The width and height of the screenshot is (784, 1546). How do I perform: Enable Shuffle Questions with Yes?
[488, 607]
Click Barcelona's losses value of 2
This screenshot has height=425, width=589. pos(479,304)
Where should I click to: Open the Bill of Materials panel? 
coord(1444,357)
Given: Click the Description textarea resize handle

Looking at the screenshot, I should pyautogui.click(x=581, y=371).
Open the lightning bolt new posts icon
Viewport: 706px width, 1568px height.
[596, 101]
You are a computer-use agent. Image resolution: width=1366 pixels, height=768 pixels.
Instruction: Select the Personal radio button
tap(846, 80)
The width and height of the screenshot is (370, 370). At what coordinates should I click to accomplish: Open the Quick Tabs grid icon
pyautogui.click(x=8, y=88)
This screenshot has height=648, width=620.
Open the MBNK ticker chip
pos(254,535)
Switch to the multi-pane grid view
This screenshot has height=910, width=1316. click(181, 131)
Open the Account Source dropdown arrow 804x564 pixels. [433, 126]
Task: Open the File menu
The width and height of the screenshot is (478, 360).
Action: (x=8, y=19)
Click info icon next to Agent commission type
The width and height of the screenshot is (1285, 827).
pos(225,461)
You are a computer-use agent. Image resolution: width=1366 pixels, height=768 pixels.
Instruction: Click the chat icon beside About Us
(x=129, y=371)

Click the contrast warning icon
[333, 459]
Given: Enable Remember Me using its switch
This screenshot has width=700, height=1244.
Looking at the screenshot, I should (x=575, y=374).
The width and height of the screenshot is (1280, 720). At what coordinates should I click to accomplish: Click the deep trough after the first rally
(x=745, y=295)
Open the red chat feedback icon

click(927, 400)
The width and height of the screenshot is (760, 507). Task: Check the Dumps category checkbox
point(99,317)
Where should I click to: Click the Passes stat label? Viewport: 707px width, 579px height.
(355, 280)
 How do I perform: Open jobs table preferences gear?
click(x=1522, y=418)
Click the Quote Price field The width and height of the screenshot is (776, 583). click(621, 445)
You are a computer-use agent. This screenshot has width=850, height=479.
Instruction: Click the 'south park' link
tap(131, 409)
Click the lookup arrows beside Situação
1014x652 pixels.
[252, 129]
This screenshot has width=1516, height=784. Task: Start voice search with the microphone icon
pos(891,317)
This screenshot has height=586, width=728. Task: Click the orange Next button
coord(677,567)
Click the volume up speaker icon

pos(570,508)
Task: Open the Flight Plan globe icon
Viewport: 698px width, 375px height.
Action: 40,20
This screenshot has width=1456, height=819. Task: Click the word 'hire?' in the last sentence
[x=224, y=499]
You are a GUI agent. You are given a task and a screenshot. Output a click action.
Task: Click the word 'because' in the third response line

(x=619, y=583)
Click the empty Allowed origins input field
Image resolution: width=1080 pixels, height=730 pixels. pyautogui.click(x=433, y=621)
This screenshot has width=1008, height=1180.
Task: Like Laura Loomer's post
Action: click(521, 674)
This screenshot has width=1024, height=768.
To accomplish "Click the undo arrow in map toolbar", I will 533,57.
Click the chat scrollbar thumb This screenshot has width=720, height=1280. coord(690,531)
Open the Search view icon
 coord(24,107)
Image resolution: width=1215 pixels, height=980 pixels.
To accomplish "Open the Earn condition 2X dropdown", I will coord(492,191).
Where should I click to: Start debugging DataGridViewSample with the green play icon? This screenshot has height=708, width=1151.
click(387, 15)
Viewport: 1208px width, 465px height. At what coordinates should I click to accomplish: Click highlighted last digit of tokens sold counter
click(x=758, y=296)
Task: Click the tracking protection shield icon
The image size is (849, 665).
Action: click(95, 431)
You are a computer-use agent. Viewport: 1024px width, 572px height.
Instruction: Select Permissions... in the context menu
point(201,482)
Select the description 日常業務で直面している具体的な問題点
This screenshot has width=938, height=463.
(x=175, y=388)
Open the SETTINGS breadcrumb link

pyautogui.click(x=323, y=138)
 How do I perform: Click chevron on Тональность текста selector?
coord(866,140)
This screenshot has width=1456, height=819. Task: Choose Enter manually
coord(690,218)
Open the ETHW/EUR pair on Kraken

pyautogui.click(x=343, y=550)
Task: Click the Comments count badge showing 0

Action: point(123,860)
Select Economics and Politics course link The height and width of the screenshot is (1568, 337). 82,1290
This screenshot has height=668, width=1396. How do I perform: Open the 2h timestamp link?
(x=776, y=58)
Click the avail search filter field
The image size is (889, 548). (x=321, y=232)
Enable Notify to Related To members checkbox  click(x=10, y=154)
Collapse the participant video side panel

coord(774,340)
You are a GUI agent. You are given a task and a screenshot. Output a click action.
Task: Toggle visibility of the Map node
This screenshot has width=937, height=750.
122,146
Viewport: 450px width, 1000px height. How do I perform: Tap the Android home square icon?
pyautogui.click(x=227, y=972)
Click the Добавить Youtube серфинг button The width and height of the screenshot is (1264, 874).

※ ※ ※

# Exercise instructions:
Every line of the data above should be retyped precisely.

# Response area:
The width and height of the screenshot is (784, 1546). How do I perform: Enable Shuffle Questions with Yes?
[488, 607]
Click Barcelona's losses value of 2
This screenshot has height=425, width=589. pos(479,304)
Where should I click to: Open the Bill of Materials panel? 
coord(1444,357)
Given: Click the Description textarea resize handle

Looking at the screenshot, I should pyautogui.click(x=581, y=371).
Open the lightning bolt new posts icon
Viewport: 706px width, 1568px height.
[596, 101]
You are a computer-use agent. Image resolution: width=1366 pixels, height=768 pixels.
Instruction: Select the Personal radio button
tap(846, 80)
The width and height of the screenshot is (370, 370). At what coordinates should I click to accomplish: Open the Quick Tabs grid icon
pyautogui.click(x=8, y=88)
This screenshot has height=648, width=620.
Open the MBNK ticker chip
pos(254,535)
Switch to the multi-pane grid view
This screenshot has height=910, width=1316. click(181, 131)
Open the Account Source dropdown arrow 804x564 pixels. [433, 126]
Task: Open the File menu
The width and height of the screenshot is (478, 360).
Action: (x=8, y=19)
Click info icon next to Agent commission type
The width and height of the screenshot is (1285, 827).
pos(225,461)
You are a computer-use agent. Image resolution: width=1366 pixels, height=768 pixels.
Instruction: Click the chat icon beside About Us
(x=129, y=371)

Click the contrast warning icon
[333, 459]
Given: Enable Remember Me using its switch
This screenshot has width=700, height=1244.
Looking at the screenshot, I should (x=575, y=374).
The width and height of the screenshot is (1280, 720). At what coordinates should I click to accomplish: Click the deep trough after the first rally
(x=745, y=295)
Open the red chat feedback icon

click(927, 400)
The width and height of the screenshot is (760, 507). Task: Check the Dumps category checkbox
point(99,317)
Where should I click to: Click the Passes stat label? Viewport: 707px width, 579px height.
(355, 280)
 How do I perform: Open jobs table preferences gear?
click(x=1522, y=418)
Click the Quote Price field The width and height of the screenshot is (776, 583). click(621, 445)
You are a computer-use agent. This screenshot has width=850, height=479.
Instruction: Click the 'south park' link
tap(131, 409)
Click the lookup arrows beside Situação
1014x652 pixels.
[252, 129]
This screenshot has width=1516, height=784. Task: Start voice search with the microphone icon
pos(891,317)
This screenshot has height=586, width=728. Task: Click the orange Next button
coord(677,567)
Click the volume up speaker icon

pos(570,508)
Task: Open the Flight Plan globe icon
Viewport: 698px width, 375px height.
Action: 40,20
This screenshot has width=1456, height=819. Task: Click the word 'hire?' in the last sentence
[x=224, y=499]
You are a GUI agent. You are given a task and a screenshot. Output a click action.
Task: Click the word 'because' in the third response line

(x=619, y=583)
Click the empty Allowed origins input field
Image resolution: width=1080 pixels, height=730 pixels. pyautogui.click(x=433, y=621)
This screenshot has width=1008, height=1180.
Task: Like Laura Loomer's post
Action: click(521, 674)
This screenshot has width=1024, height=768.
To accomplish "Click the undo arrow in map toolbar", I will 533,57.
Click the chat scrollbar thumb This screenshot has width=720, height=1280. coord(690,531)
Open the Search view icon
 coord(24,107)
Image resolution: width=1215 pixels, height=980 pixels.
To accomplish "Open the Earn condition 2X dropdown", I will coord(492,191).
Where should I click to: Start debugging DataGridViewSample with the green play icon? This screenshot has height=708, width=1151.
click(387, 15)
Viewport: 1208px width, 465px height. At what coordinates should I click to accomplish: Click highlighted last digit of tokens sold counter
click(x=758, y=296)
Task: Click the tracking protection shield icon
The image size is (849, 665).
Action: click(95, 431)
You are a computer-use agent. Viewport: 1024px width, 572px height.
Instruction: Select Permissions... in the context menu
point(201,482)
Select the description 日常業務で直面している具体的な問題点
This screenshot has width=938, height=463.
(x=175, y=388)
Open the SETTINGS breadcrumb link

pyautogui.click(x=323, y=138)
 How do I perform: Click chevron on Тональность текста selector?
coord(866,140)
This screenshot has width=1456, height=819. Task: Choose Enter manually
coord(690,218)
Open the ETHW/EUR pair on Kraken

pyautogui.click(x=343, y=550)
Task: Click the Comments count badge showing 0

Action: point(123,860)
Select Economics and Politics course link The height and width of the screenshot is (1568, 337). 82,1290
This screenshot has height=668, width=1396. How do I perform: Open the 2h timestamp link?
(x=776, y=58)
Click the avail search filter field
The image size is (889, 548). (x=321, y=232)
Enable Notify to Related To members checkbox  click(x=10, y=154)
Collapse the participant video side panel

coord(774,340)
You are a GUI agent. You are given a task and a screenshot. Output a click action.
Task: Toggle visibility of the Map node
This screenshot has width=937, height=750.
122,146
Viewport: 450px width, 1000px height. How do I perform: Tap the Android home square icon?
pyautogui.click(x=227, y=972)
Click the Добавить Youtube серфинг button The width and height of the screenshot is (1264, 874).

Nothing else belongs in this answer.